About the New Rating System

nobodyhome · #1 04-10-2011, 01:54 AM

The new rating system has undergone some modifications from season 1. The base formula is still the same, but there are modifications on top of them. As a reminder, the base formula is:

Code:

New Rating = Old Rating + [ 50 * ( S - E ) ]

Where S is 1 if you won and 0 if you lost, and the value of E is calculated for each team as follows.

Code:

E = 1 / [1 + 10^ ([(Avg rating of your opponents)-(Avg rating of you and your teammates)] / 400)]

----------------------

However the change to your rating is now multiplied by a variable that we will call "uncertainty". This variable is influenced by two factors:

Inactivity/newness: If you have played less than 16 games in the past two weeks, the less games you have played, the higher the multiplier is. This is to allow new or rusty players to settle to their correct rating faster.

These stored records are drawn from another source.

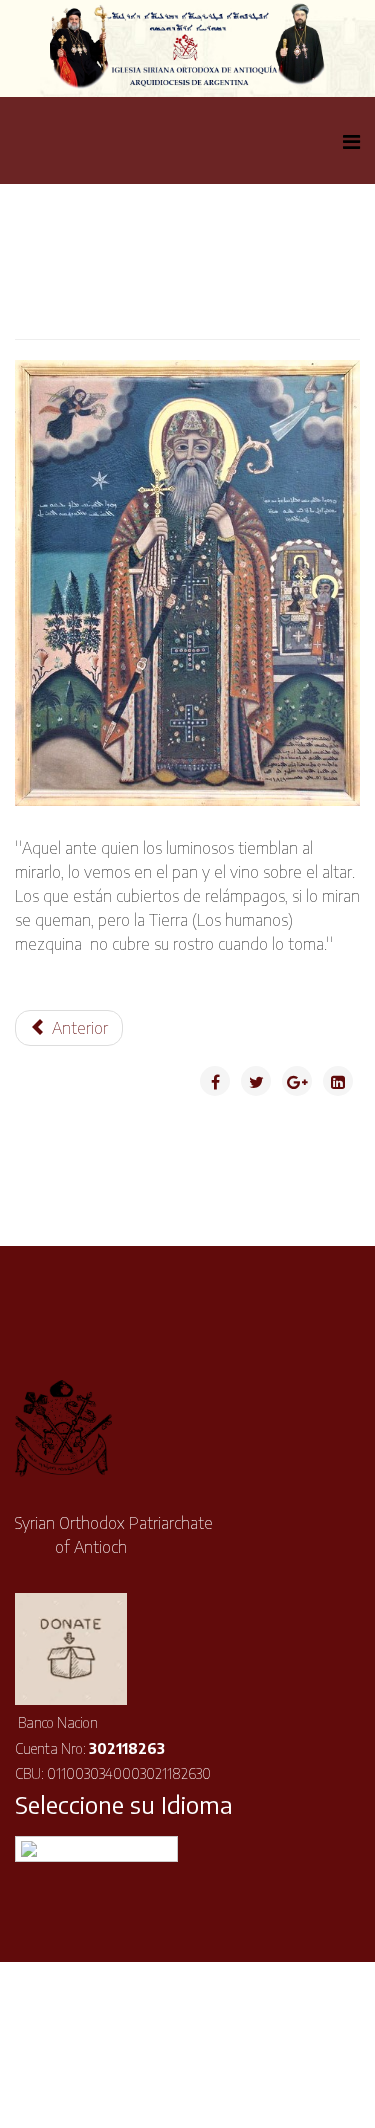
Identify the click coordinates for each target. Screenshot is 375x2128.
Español (109, 1848)
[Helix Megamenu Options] (351, 140)
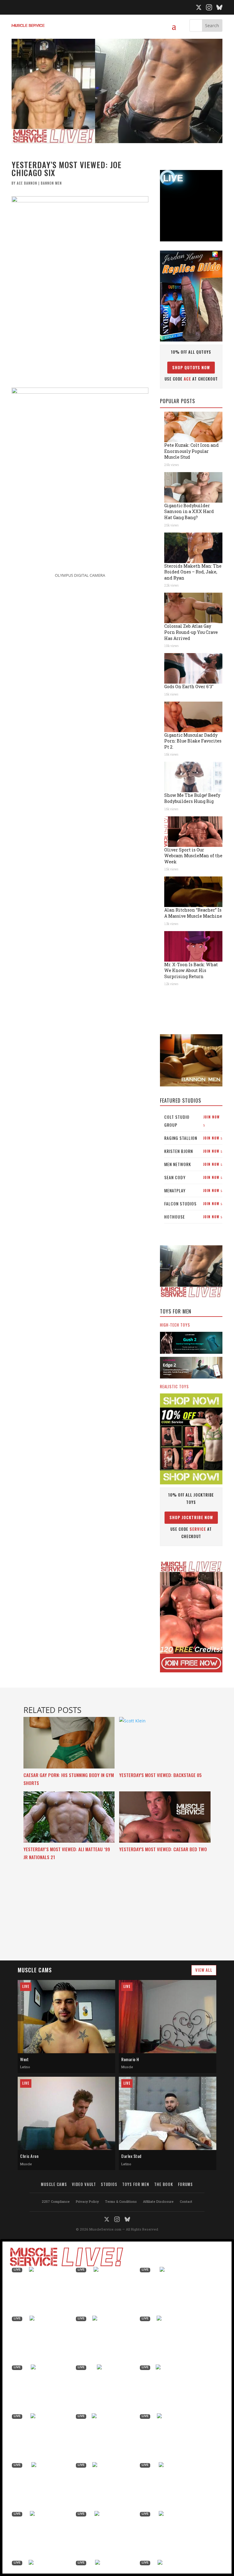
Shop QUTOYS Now (191, 367)
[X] (199, 7)
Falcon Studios (193, 1203)
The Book (163, 2184)
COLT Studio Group (192, 1121)
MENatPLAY (193, 1190)
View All (203, 1970)
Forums (185, 2184)
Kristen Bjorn (193, 1151)
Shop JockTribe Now (191, 1517)
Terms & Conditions (121, 2201)
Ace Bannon (27, 183)
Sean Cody (193, 1177)
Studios (109, 2184)
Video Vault (84, 2184)
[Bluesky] (219, 7)
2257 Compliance (56, 2201)
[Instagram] (209, 7)
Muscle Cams (54, 2184)
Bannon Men (51, 183)
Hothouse (193, 1216)
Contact (186, 2201)
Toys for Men (135, 2184)
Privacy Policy (87, 2201)
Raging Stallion (193, 1138)
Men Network (193, 1164)
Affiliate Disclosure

Streaking/trending: If in the past 16 games you have won more than you lost (or lost more than you won) then your multiplier will be higher. This is to settle people to correct ratings faster if they are somehow very incorrectly rated (either they are a new player to ladder and 1500 is too high or too low, or they somehow became drastically better or drastically worse, for example by starting to play a new plane).

----------------------

Secondly, your rating change is divided by a variable that is a composite of the uncertainties of everybody else in the game. The higher everybody else's uncertainty is, the greater the divisor is. In essence, what this does is to make a game "worth" less in terms of your possible loss or gain if there happens to be someone in the game that is incorrectly rated (in this case, whether you win or lose is more determined by which way these incorrectly rated people are rated, as opposed to your own ability).

----------------------

Finally, you are given a few extra bonus points for each game you win. This serves as an inflationary factor to ladder making ratings trend upward over time, so that new players start near the bottom of the ladder rather than near the middle as previously, which more accurately reflects reality.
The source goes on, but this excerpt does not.